Cette arrivée a marqué le début d’une nouvelle ère pour le Jolof, qui est devenu un « Soudan atlantique », intégrant un système économique influencé par les échanges atlantiques, ce qui a contribué à la dislocation de l’empire. Mais surtout, citant le grand explorateur écossais Mungo Park, Jean Boulègue estime que la bataille de Bounghoye, opposant le Damel-Teigne Amary Ndella Coumba face à l’Almamy Kader Kane vers 1796, est le premier événement pouvant illustrer la formation d’une opinion publique, car les échos de ce conflit furent repris dans tous les loumas du Centre du Sénégal.
On en parlait comme on parle aujourd’hui de la reddition des comptes ou des effets de la politique de Donald Trump. Si Oumar Seck Ndiaye, auteur de « L’opinion publique : un mensonge médiatique et politique », estime que cette masse virtuelle d’idées faisant et défaisant les débats est avant tout le processus par lequel les médias, dans leur quête d’influence, peuvent altérer et manipuler la perception collective, il n’en reste pas moins vrai, qu’il y a toujours suspendu en l’air, un « ordre du jour » justifiant des causeries et des prises de position.
Et connaître ses tendances est du pain béni pour les marketeurs et surtout, les politiques. Il ne s’agit point ici de revenir sur la « libéralisation » des sondages politiques, mais plutôt de penser l’opinion publique numérique, celle-là qui donne les bons et mauvais points sur les réseaux sociaux. Aujourd’hui, à travers le monde, de plus en plus de scrutins sont remis en cause par des juges au motif que leurs électeurs ont été négativement influencés par des campagnes de désinformation. Aujourd’hui, l’opinion publique ne s’écoute plus seulement dans les loumas, elle vibre sur WhatsApp, s’enflamme sur X, gronde sur Tik-Tok et s’agglutine dans les sections commentaires de Seneweb.

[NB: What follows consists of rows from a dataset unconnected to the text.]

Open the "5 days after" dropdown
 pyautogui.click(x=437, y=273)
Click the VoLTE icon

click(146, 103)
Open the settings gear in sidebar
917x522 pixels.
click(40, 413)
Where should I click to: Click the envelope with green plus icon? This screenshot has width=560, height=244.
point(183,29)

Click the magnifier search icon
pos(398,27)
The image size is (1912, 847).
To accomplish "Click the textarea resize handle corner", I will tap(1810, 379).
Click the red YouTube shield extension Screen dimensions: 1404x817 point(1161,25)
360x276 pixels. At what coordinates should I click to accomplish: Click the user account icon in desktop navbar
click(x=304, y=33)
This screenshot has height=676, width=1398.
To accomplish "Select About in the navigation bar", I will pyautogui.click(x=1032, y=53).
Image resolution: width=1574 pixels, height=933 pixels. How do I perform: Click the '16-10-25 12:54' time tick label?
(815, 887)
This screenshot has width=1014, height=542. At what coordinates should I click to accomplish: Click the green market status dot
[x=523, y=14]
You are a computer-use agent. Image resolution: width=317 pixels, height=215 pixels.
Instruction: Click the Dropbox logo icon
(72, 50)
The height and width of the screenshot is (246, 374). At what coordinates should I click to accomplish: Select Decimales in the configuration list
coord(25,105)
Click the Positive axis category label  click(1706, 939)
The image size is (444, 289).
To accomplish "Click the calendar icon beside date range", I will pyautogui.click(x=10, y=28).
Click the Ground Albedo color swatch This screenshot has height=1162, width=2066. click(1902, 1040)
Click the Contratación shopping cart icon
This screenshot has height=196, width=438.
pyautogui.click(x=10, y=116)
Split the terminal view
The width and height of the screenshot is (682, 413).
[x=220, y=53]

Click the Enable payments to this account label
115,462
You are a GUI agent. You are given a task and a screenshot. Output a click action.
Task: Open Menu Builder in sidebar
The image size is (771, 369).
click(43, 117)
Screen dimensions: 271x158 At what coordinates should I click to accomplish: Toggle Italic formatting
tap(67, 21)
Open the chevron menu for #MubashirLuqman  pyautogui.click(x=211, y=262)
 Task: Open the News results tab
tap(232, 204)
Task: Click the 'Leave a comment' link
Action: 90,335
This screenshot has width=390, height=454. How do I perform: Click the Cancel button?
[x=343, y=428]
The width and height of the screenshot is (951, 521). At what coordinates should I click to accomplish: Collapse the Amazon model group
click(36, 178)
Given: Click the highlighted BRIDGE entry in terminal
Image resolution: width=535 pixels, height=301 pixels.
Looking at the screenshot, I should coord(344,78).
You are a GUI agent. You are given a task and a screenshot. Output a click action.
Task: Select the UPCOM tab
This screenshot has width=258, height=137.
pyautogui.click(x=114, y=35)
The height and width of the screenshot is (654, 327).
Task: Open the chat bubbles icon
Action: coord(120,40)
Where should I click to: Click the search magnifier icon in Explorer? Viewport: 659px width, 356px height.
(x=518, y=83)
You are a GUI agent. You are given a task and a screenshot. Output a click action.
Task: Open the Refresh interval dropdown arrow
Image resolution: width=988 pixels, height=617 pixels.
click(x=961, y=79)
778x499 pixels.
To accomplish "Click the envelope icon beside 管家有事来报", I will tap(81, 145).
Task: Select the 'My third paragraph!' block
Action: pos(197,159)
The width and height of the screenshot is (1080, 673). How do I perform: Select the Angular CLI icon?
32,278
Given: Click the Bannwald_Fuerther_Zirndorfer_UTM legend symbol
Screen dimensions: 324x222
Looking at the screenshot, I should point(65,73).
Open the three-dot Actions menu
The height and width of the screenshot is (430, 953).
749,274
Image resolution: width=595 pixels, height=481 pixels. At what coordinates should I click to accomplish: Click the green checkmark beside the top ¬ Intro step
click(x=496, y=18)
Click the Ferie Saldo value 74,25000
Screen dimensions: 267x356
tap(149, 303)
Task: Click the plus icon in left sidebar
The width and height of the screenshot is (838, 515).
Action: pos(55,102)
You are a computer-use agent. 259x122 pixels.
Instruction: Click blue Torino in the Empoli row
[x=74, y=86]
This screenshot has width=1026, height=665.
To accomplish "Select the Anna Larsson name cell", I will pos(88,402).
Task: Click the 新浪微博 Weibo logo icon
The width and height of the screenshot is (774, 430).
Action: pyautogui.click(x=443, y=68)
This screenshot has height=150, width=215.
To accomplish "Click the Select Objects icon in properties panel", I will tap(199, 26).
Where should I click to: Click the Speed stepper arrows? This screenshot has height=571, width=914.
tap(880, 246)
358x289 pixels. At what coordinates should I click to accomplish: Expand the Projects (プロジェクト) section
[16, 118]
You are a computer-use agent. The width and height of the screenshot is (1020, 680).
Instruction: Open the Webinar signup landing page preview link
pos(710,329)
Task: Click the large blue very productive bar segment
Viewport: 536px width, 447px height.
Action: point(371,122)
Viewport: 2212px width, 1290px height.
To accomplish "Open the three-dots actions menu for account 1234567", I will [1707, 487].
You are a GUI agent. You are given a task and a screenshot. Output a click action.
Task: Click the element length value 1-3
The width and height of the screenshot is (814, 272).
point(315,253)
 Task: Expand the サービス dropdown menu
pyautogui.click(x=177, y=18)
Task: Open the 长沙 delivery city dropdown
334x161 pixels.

Les sondages figés sont dépassés. Ce n’est plus une rumeur lente, c’est un algorithme bavard. Le Sénégal, jadis rythmé par les palabres sous l’arbre à palabres ou les bruits du marché, voit naître une opinion publique numérique qui n’a plus besoin d’écho : elle est le bruit lui-même. À ce titre, elle échappe parfois aux médiations classiques pour s’incarner dans des mèmes, des lives Facebook ou des hashtags viraux. De Kocc Barma à certains Facebookeurs, l’esprit satirique et critique est resté, mais il s’est pixelisé. Reste à savoir si ce nouvel espace délibératif est un champ d’émancipation ou une foire d’illusions.